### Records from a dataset
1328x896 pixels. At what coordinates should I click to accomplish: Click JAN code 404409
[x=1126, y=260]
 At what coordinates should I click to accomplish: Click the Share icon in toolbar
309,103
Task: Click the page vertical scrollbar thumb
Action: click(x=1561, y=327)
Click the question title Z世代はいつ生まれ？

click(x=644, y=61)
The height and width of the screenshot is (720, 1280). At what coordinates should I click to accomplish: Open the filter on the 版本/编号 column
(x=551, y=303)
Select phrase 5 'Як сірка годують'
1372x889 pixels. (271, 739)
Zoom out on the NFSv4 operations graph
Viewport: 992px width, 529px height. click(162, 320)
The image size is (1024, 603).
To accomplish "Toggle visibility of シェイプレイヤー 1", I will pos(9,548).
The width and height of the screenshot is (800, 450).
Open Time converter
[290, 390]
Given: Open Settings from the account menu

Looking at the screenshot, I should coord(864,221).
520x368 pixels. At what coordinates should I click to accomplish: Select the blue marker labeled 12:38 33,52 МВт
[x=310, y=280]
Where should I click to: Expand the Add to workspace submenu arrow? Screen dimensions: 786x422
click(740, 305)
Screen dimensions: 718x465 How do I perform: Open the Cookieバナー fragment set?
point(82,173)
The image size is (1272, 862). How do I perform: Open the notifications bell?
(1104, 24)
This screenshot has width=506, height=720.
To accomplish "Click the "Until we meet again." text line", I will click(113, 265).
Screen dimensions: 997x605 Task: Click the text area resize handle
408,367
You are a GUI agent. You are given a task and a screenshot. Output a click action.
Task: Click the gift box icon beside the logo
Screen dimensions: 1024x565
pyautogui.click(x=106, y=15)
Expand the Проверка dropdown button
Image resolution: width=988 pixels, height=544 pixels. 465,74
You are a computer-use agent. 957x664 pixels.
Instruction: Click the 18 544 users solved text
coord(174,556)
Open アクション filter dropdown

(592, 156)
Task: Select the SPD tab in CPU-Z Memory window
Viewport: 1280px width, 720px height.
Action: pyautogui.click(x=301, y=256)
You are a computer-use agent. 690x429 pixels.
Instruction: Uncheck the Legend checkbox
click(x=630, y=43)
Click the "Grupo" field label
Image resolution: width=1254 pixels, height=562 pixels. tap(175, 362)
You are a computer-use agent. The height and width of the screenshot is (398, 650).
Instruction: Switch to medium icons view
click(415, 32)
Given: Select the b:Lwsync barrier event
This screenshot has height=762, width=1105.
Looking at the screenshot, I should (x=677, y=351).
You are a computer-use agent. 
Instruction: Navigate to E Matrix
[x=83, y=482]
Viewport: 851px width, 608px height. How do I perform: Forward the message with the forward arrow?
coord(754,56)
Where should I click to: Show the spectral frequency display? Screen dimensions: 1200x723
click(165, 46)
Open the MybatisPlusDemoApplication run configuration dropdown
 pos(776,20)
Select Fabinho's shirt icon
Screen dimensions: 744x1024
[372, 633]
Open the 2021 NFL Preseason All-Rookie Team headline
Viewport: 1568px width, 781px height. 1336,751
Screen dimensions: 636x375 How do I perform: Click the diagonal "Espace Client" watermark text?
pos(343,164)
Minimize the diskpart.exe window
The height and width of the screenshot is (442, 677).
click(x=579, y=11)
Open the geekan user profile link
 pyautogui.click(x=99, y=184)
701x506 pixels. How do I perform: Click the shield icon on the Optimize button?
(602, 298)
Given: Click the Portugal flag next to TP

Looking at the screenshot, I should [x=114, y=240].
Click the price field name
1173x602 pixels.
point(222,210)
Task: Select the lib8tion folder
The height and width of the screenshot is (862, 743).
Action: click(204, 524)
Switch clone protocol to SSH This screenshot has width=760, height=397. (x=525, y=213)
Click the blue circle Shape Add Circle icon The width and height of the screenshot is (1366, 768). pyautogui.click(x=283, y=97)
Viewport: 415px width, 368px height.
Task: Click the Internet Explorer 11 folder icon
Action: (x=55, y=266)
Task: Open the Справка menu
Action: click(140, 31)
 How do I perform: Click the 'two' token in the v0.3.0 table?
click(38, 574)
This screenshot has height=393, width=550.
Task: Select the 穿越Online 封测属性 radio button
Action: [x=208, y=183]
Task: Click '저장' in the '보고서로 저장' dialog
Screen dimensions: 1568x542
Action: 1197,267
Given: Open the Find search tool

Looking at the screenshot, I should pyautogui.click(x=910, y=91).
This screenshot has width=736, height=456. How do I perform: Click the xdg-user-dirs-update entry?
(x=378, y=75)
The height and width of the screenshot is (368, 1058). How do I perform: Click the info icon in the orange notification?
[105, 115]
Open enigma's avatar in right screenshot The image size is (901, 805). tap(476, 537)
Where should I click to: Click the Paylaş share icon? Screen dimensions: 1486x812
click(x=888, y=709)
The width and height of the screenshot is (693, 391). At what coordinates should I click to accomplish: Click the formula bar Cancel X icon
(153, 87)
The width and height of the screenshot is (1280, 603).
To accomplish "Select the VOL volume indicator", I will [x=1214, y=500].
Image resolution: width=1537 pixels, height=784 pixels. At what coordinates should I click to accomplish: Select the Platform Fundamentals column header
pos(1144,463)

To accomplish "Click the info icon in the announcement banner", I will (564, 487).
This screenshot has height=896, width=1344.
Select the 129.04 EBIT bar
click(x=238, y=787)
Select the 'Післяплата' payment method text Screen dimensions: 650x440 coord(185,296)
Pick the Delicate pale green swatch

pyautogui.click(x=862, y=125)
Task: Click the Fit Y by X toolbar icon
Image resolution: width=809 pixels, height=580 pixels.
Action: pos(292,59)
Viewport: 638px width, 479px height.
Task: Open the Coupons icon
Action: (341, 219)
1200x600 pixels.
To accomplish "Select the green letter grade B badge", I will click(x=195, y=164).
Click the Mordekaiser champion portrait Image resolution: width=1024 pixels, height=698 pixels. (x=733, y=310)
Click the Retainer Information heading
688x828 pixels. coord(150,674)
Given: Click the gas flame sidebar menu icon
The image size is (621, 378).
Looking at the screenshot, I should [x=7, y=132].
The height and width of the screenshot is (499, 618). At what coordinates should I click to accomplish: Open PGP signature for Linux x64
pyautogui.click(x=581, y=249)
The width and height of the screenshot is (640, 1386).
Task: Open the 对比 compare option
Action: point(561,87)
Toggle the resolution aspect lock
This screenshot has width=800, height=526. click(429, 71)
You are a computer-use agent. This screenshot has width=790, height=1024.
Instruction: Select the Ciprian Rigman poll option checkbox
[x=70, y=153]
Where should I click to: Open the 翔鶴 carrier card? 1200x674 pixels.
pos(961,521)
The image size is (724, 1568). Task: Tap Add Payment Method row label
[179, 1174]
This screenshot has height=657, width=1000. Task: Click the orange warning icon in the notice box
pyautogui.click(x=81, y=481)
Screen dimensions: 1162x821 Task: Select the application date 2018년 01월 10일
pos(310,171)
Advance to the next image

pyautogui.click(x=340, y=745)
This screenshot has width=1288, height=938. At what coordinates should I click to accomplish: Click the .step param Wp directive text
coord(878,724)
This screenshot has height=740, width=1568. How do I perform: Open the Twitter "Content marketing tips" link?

### What you have to do
An exact number is called for here: how many lines across the records contain the word "agent". Nothing else belongs in the answer.

### Exercise answer
6